Your job is to write out each record precisely as it stands.

──────────────────────────────

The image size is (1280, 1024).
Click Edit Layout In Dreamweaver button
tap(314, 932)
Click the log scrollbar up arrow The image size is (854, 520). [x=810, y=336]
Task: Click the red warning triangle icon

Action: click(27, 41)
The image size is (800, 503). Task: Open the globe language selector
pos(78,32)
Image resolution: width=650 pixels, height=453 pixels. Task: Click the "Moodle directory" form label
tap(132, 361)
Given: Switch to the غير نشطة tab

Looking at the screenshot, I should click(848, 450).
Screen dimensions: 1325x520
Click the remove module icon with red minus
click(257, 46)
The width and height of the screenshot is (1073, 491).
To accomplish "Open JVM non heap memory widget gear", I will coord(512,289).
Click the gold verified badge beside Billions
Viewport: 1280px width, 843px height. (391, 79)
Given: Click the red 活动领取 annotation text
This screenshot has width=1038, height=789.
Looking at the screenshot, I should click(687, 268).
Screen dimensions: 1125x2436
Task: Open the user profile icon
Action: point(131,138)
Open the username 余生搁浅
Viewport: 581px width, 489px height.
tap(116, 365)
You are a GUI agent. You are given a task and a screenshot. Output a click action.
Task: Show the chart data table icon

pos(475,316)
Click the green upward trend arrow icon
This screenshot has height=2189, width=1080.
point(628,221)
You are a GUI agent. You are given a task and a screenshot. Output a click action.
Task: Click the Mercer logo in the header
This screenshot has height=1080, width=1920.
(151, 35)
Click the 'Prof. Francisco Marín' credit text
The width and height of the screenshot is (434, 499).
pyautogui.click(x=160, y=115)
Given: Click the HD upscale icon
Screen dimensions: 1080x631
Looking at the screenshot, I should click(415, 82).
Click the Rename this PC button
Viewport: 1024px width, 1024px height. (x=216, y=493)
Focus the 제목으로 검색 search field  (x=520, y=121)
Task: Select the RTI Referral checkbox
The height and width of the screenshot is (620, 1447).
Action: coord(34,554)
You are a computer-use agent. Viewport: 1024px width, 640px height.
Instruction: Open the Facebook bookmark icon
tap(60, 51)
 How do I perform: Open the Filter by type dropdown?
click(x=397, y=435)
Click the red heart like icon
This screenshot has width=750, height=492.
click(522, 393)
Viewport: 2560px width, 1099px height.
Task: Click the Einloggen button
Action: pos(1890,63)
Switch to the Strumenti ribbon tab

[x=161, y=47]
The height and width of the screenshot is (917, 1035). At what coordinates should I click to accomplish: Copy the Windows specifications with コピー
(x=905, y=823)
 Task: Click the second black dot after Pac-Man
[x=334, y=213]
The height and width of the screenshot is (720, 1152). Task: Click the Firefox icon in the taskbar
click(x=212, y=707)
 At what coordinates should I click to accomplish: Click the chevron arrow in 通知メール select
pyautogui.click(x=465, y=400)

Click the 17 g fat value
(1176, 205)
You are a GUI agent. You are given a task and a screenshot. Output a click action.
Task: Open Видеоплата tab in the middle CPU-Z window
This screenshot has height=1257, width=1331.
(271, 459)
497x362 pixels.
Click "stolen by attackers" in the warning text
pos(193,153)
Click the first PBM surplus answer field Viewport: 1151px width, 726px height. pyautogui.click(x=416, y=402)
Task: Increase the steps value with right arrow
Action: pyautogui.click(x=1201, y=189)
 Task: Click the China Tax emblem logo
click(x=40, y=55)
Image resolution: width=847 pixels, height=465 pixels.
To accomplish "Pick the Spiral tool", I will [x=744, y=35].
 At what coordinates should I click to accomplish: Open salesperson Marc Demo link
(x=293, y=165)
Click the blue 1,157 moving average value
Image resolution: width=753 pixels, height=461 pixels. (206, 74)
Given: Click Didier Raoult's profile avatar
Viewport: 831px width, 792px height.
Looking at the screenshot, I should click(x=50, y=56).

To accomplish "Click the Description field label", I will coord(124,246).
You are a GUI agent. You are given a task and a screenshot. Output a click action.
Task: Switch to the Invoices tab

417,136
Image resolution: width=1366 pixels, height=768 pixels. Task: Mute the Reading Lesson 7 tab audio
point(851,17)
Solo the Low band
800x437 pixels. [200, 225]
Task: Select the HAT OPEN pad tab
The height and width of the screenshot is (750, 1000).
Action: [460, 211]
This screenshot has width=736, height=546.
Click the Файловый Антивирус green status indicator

──────────────────────────────

Exercise answer »
The image size is (1280, 1024).
Click Edit Layout In Dreamweaver button
tap(314, 932)
Click the log scrollbar up arrow The image size is (854, 520). [x=810, y=336]
Task: Click the red warning triangle icon

Action: click(27, 41)
The image size is (800, 503). Task: Open the globe language selector
pos(78,32)
Image resolution: width=650 pixels, height=453 pixels. Task: Click the "Moodle directory" form label
tap(132, 361)
Given: Switch to the غير نشطة tab

Looking at the screenshot, I should click(848, 450).
Screen dimensions: 1325x520
Click the remove module icon with red minus
click(257, 46)
The width and height of the screenshot is (1073, 491).
To accomplish "Open JVM non heap memory widget gear", I will coord(512,289).
Click the gold verified badge beside Billions
Viewport: 1280px width, 843px height. (391, 79)
Given: Click the red 活动领取 annotation text
This screenshot has width=1038, height=789.
Looking at the screenshot, I should click(687, 268).
Screen dimensions: 1125x2436
Task: Open the user profile icon
Action: point(131,138)
Open the username 余生搁浅
Viewport: 581px width, 489px height.
tap(116, 365)
You are a GUI agent. You are given a task and a screenshot. Output a click action.
Task: Show the chart data table icon

pos(475,316)
Click the green upward trend arrow icon
This screenshot has height=2189, width=1080.
point(628,221)
You are a GUI agent. You are given a task and a screenshot. Output a click action.
Task: Click the Mercer logo in the header
This screenshot has height=1080, width=1920.
(151, 35)
Click the 'Prof. Francisco Marín' credit text
The width and height of the screenshot is (434, 499).
pyautogui.click(x=160, y=115)
Given: Click the HD upscale icon
Screen dimensions: 1080x631
Looking at the screenshot, I should click(415, 82).
Click the Rename this PC button
Viewport: 1024px width, 1024px height. (x=216, y=493)
Focus the 제목으로 검색 search field  (x=520, y=121)
Task: Select the RTI Referral checkbox
The height and width of the screenshot is (620, 1447).
Action: coord(34,554)
You are a computer-use agent. Viewport: 1024px width, 640px height.
Instruction: Open the Facebook bookmark icon
tap(60, 51)
 How do I perform: Open the Filter by type dropdown?
click(x=397, y=435)
Click the red heart like icon
This screenshot has width=750, height=492.
click(522, 393)
Viewport: 2560px width, 1099px height.
Task: Click the Einloggen button
Action: pos(1890,63)
Switch to the Strumenti ribbon tab

[x=161, y=47]
The height and width of the screenshot is (917, 1035). At what coordinates should I click to accomplish: Copy the Windows specifications with コピー
(x=905, y=823)
 Task: Click the second black dot after Pac-Man
[x=334, y=213]
The height and width of the screenshot is (720, 1152). Task: Click the Firefox icon in the taskbar
click(x=212, y=707)
 At what coordinates should I click to accomplish: Click the chevron arrow in 通知メール select
pyautogui.click(x=465, y=400)

Click the 17 g fat value
(1176, 205)
You are a GUI agent. You are given a task and a screenshot. Output a click action.
Task: Open Видеоплата tab in the middle CPU-Z window
This screenshot has height=1257, width=1331.
(271, 459)
497x362 pixels.
Click "stolen by attackers" in the warning text
pos(193,153)
Click the first PBM surplus answer field Viewport: 1151px width, 726px height. pyautogui.click(x=416, y=402)
Task: Increase the steps value with right arrow
Action: pyautogui.click(x=1201, y=189)
 Task: Click the China Tax emblem logo
click(x=40, y=55)
Image resolution: width=847 pixels, height=465 pixels.
To accomplish "Pick the Spiral tool", I will [x=744, y=35].
 At what coordinates should I click to accomplish: Open salesperson Marc Demo link
(x=293, y=165)
Click the blue 1,157 moving average value
Image resolution: width=753 pixels, height=461 pixels. (206, 74)
Given: Click Didier Raoult's profile avatar
Viewport: 831px width, 792px height.
Looking at the screenshot, I should click(x=50, y=56).

To accomplish "Click the Description field label", I will coord(124,246).
You are a GUI agent. You are given a task and a screenshot. Output a click action.
Task: Switch to the Invoices tab

417,136
Image resolution: width=1366 pixels, height=768 pixels. Task: Mute the Reading Lesson 7 tab audio
point(851,17)
Solo the Low band
800x437 pixels. [200, 225]
Task: Select the HAT OPEN pad tab
The height and width of the screenshot is (750, 1000).
Action: [460, 211]
This screenshot has width=736, height=546.
Click the Файловый Антивирус green status indicator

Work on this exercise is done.